The exhibit also boasts works by Shelley Gilchrist, Tom Flanagan, Linda Emmerman, Ellen Holtzblatt, Beverly Kedzior, Jane Michalski, Laura Foster Nicholson, Lauri Novak, Raul Ortiz, Corinne D. Peterson, Corey Postiglione, Beth Shadur, and Jeff Stevenson. Each work speaks to overarching themes of momentum whether conceptual—as seen in Raul Ortiz’s works of print-making-inspired paintings which shape several images—or more literally depictive, such as in Beth Shadur’s “The Hidden Spirit (Theodore Roosevelt),” which utilizes watercolor and mixed-media to show migrations across a collage of natural topographies.
“I love the fact that they’re different, but the quality of work is the same. I feel very fortunate to have found as many wonderful artists we did,” Van Eekeren said.
In all, Springboard Arts hosts works by about 40 artists in varying mediums, and it sustains an overarching mission—born in the thick of pandemic last fall—to encourage, educate, and provide opportunity for both creator and collector. As with other forms of interior design and artistic curation, Van Eekeren notices a unique opportunity for art supporters and creatives to cultivate their relationships with art and design in the current climate.
“Artists inspire us to think differently and I think that the timing for this—even though I would like this not to have happened—is really good for people to actually buy art,” Van Eekeren said.
Especially as people spend more time around the home, noticing space and ways for art to change an interior atmosphere, there is more room for uplifting visual messages in day-to-day operation on the ends of artist and art observer.
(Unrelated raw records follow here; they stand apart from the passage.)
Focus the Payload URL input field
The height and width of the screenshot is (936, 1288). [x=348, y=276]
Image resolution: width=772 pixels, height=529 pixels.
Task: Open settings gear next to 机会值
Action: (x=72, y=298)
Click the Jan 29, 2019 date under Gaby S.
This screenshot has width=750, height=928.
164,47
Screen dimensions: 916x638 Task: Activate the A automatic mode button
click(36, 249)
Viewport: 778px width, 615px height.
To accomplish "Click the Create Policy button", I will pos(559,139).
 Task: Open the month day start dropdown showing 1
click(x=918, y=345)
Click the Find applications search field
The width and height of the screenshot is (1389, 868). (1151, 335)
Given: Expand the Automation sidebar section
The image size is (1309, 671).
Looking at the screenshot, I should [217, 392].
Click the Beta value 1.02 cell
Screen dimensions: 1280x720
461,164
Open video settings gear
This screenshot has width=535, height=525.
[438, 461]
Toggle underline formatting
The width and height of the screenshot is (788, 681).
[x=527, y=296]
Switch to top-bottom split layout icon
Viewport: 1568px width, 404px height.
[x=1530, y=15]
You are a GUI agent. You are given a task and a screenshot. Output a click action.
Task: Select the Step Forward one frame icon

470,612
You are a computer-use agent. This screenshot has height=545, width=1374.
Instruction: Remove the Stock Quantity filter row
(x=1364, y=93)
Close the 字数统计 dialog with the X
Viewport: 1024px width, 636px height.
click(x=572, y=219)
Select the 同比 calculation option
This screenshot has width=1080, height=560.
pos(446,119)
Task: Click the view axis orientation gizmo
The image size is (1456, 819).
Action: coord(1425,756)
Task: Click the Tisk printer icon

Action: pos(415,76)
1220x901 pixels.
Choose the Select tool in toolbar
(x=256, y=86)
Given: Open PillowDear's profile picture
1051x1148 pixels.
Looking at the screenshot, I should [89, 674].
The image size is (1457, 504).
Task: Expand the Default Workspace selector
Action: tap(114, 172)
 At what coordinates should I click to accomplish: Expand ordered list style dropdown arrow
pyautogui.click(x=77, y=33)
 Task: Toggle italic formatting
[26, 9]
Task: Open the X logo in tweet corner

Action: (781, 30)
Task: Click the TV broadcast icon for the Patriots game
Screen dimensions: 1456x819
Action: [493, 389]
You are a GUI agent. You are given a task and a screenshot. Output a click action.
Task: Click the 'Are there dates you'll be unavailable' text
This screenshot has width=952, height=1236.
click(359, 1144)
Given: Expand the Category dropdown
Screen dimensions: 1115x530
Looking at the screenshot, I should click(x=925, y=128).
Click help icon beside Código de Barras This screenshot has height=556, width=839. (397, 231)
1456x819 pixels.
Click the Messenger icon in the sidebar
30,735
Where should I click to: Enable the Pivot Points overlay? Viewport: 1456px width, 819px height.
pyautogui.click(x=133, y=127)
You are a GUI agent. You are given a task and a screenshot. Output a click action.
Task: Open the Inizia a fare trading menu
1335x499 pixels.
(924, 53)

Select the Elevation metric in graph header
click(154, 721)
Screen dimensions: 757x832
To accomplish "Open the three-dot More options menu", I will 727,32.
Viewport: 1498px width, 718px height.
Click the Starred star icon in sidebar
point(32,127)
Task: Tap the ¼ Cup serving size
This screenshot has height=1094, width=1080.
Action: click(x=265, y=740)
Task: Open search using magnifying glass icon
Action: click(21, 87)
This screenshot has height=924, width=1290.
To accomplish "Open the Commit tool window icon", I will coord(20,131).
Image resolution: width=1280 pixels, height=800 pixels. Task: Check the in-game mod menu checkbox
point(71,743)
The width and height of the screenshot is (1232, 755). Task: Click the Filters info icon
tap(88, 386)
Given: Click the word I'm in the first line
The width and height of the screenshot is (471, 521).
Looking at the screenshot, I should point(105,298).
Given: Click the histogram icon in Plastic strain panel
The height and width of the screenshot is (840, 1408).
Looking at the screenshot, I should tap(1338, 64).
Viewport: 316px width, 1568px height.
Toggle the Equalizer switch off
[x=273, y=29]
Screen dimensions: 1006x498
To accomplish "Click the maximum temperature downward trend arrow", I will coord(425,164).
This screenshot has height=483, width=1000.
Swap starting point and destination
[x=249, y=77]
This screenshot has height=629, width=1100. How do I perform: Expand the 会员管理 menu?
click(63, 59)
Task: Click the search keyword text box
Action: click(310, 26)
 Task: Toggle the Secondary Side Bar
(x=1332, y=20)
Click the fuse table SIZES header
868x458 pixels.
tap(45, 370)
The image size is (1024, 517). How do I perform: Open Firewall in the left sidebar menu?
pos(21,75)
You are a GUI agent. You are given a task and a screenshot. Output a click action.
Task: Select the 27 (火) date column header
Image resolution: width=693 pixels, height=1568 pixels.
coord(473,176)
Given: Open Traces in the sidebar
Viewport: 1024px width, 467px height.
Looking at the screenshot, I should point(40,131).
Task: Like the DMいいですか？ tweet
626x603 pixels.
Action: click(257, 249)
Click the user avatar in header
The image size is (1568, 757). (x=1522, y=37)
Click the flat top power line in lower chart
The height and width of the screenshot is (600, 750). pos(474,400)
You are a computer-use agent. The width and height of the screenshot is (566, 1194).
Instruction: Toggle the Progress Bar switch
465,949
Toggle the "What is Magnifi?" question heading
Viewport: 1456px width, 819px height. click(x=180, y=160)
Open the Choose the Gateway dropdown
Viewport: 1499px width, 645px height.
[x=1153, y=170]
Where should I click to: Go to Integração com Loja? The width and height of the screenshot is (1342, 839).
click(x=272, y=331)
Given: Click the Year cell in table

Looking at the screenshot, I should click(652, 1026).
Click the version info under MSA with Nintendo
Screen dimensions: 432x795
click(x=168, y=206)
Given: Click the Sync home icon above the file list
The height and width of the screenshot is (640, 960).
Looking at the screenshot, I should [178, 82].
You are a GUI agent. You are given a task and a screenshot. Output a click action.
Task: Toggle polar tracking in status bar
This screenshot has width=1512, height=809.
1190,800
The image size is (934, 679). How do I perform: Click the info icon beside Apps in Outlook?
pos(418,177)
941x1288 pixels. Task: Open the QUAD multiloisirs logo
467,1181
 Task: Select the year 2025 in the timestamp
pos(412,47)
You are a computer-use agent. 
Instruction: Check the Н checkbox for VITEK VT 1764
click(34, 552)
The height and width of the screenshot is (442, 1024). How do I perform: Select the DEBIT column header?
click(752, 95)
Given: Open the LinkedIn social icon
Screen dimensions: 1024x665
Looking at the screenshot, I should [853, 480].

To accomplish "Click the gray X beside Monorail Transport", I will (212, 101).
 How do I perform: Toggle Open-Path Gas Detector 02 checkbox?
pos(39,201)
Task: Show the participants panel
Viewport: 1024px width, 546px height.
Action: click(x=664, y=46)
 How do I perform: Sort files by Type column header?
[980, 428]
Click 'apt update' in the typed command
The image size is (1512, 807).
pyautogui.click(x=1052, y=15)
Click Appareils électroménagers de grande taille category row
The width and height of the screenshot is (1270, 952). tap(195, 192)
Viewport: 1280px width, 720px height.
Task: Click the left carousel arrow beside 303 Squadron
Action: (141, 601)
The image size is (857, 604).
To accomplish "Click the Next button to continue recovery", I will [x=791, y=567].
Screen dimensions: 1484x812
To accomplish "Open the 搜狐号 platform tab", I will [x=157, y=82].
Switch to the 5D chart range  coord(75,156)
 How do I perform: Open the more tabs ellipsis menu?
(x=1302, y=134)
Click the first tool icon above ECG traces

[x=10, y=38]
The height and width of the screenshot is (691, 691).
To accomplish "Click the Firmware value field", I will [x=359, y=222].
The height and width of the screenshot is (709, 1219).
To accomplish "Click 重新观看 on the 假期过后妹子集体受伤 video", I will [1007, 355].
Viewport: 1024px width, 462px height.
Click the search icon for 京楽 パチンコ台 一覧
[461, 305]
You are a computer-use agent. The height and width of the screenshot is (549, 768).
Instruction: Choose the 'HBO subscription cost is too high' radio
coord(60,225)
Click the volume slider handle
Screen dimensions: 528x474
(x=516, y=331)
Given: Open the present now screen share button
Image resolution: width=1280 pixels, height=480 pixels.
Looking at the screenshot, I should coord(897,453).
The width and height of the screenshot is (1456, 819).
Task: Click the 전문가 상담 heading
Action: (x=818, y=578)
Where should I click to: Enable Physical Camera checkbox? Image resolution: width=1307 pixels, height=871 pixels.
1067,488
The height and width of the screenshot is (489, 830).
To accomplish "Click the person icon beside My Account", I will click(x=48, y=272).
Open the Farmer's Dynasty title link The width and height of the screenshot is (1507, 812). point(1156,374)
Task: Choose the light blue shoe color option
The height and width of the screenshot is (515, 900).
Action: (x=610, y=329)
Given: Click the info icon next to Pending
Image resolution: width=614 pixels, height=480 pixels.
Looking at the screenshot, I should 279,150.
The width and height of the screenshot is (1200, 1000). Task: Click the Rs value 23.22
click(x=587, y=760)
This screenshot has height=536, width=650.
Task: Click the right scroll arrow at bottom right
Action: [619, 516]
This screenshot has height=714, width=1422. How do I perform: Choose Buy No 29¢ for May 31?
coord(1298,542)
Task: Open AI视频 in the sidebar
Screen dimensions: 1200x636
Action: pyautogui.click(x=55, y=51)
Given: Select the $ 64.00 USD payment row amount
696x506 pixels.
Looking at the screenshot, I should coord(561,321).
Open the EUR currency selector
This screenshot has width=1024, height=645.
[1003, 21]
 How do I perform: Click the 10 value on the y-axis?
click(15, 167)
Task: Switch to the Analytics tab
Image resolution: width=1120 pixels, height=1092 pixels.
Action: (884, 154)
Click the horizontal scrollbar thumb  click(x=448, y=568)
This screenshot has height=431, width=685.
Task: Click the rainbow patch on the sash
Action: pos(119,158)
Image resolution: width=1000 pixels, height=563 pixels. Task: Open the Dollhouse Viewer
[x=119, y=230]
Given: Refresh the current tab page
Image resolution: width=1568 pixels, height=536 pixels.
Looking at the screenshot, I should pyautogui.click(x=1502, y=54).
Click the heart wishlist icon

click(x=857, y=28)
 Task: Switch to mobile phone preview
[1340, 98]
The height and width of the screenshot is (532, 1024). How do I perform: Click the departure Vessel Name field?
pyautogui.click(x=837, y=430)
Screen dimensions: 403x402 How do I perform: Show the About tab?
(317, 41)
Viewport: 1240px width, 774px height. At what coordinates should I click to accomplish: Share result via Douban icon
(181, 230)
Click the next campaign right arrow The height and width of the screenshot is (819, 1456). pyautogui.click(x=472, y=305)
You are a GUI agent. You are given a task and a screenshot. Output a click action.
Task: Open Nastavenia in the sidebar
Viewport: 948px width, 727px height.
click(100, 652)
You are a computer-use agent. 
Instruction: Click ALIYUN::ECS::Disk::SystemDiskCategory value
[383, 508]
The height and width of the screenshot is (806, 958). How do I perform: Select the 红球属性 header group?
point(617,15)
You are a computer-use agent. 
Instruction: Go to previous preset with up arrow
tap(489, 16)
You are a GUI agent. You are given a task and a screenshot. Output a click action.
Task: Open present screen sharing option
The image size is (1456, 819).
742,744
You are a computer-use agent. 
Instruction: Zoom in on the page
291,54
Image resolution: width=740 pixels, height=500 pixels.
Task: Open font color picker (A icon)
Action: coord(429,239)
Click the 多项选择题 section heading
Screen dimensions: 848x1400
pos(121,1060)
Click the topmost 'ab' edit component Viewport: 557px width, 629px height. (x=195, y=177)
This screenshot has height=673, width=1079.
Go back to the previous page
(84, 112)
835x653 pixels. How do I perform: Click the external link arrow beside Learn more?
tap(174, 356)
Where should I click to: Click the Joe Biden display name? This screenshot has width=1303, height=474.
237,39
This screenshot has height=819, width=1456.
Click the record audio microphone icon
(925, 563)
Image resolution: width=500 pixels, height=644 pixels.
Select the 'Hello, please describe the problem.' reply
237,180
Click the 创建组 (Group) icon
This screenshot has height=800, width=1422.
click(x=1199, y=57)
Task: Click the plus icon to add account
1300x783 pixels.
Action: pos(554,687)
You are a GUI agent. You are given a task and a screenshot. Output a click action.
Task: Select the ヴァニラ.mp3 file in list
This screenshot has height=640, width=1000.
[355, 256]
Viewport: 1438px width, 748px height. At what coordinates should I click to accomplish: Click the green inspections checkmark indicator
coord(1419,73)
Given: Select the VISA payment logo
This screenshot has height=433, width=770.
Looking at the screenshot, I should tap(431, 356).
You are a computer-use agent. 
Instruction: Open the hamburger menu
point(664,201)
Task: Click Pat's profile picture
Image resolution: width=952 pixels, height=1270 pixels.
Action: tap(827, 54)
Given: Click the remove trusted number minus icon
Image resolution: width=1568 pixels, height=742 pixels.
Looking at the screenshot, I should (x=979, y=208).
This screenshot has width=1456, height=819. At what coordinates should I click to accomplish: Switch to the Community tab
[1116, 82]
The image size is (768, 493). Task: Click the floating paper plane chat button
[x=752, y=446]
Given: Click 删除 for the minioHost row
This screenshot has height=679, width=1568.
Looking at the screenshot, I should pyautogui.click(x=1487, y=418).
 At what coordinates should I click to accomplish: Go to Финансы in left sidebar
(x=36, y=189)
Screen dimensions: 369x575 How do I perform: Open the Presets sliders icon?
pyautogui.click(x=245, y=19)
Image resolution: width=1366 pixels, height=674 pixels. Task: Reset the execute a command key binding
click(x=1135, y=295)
“I think the role [of art] is to uplift you, because you’re looking at something beautiful. Another thing is that artists themselves will come out of this with a new way of looking at the world, so I’ll be interested to see what art evolves out of this period,” Van Eekeren added.
To sample this current cohort of Springboard Arts artists, visitors can schedule free, 45-minute visits to the gallery online during the “Momentum” exhibit run until May 25th. The staggered approach serves preventative measures for COVID-19, which work to limit the number of guests inside the gallery at one time.